Data section →

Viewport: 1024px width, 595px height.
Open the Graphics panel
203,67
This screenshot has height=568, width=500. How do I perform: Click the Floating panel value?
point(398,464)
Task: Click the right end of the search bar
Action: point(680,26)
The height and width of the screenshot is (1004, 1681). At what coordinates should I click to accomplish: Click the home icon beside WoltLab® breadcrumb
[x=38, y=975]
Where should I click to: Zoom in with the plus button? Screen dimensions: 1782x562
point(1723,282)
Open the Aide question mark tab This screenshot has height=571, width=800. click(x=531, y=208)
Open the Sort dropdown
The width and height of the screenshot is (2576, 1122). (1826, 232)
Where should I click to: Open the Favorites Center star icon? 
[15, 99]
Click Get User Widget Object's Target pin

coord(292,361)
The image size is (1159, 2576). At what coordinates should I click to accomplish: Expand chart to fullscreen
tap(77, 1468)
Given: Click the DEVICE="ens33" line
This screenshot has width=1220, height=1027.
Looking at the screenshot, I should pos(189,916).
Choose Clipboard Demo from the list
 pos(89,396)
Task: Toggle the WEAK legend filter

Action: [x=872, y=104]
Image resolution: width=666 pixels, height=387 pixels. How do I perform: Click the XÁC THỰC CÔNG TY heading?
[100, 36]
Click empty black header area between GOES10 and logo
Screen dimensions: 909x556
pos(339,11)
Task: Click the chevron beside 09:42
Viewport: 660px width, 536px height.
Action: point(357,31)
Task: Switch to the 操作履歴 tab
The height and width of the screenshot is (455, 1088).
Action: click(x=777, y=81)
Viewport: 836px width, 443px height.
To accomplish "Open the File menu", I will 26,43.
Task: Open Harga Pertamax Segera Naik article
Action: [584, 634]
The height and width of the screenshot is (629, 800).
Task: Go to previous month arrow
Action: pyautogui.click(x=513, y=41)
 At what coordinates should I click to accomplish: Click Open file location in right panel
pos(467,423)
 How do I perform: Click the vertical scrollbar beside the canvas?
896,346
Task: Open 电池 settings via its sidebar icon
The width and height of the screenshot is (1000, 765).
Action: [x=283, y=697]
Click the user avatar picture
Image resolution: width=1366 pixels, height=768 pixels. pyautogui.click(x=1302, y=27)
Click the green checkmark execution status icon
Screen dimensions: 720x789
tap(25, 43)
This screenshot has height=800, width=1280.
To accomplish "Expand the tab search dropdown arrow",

Brief → Write out each record again, keeping every word as it is.

Exercise output →
Viewport: 1024px width, 595px height.
Open the Graphics panel
203,67
This screenshot has height=568, width=500. How do I perform: Click the Floating panel value?
point(398,464)
Task: Click the right end of the search bar
Action: point(680,26)
The height and width of the screenshot is (1004, 1681). At what coordinates should I click to accomplish: Click the home icon beside WoltLab® breadcrumb
[x=38, y=975]
Where should I click to: Zoom in with the plus button? Screen dimensions: 1782x562
point(1723,282)
Open the Aide question mark tab This screenshot has height=571, width=800. click(x=531, y=208)
Open the Sort dropdown
The width and height of the screenshot is (2576, 1122). (1826, 232)
Where should I click to: Open the Favorites Center star icon? 
[15, 99]
Click Get User Widget Object's Target pin

coord(292,361)
The image size is (1159, 2576). At what coordinates should I click to accomplish: Expand chart to fullscreen
tap(77, 1468)
Given: Click the DEVICE="ens33" line
This screenshot has width=1220, height=1027.
Looking at the screenshot, I should pos(189,916).
Choose Clipboard Demo from the list
 pos(89,396)
Task: Toggle the WEAK legend filter

Action: [x=872, y=104]
Image resolution: width=666 pixels, height=387 pixels. How do I perform: Click the XÁC THỰC CÔNG TY heading?
[100, 36]
Click empty black header area between GOES10 and logo
Screen dimensions: 909x556
pos(339,11)
Task: Click the chevron beside 09:42
Viewport: 660px width, 536px height.
Action: point(357,31)
Task: Switch to the 操作履歴 tab
The height and width of the screenshot is (455, 1088).
Action: click(x=777, y=81)
Viewport: 836px width, 443px height.
To accomplish "Open the File menu", I will 26,43.
Task: Open Harga Pertamax Segera Naik article
Action: [584, 634]
The height and width of the screenshot is (629, 800).
Task: Go to previous month arrow
Action: pyautogui.click(x=513, y=41)
 At what coordinates should I click to accomplish: Click Open file location in right panel
pos(467,423)
 How do I perform: Click the vertical scrollbar beside the canvas?
896,346
Task: Open 电池 settings via its sidebar icon
The width and height of the screenshot is (1000, 765).
Action: [x=283, y=697]
Click the user avatar picture
Image resolution: width=1366 pixels, height=768 pixels. pyautogui.click(x=1302, y=27)
Click the green checkmark execution status icon
Screen dimensions: 720x789
tap(25, 43)
This screenshot has height=800, width=1280.
To accomplish "Expand the tab search dropdown arrow",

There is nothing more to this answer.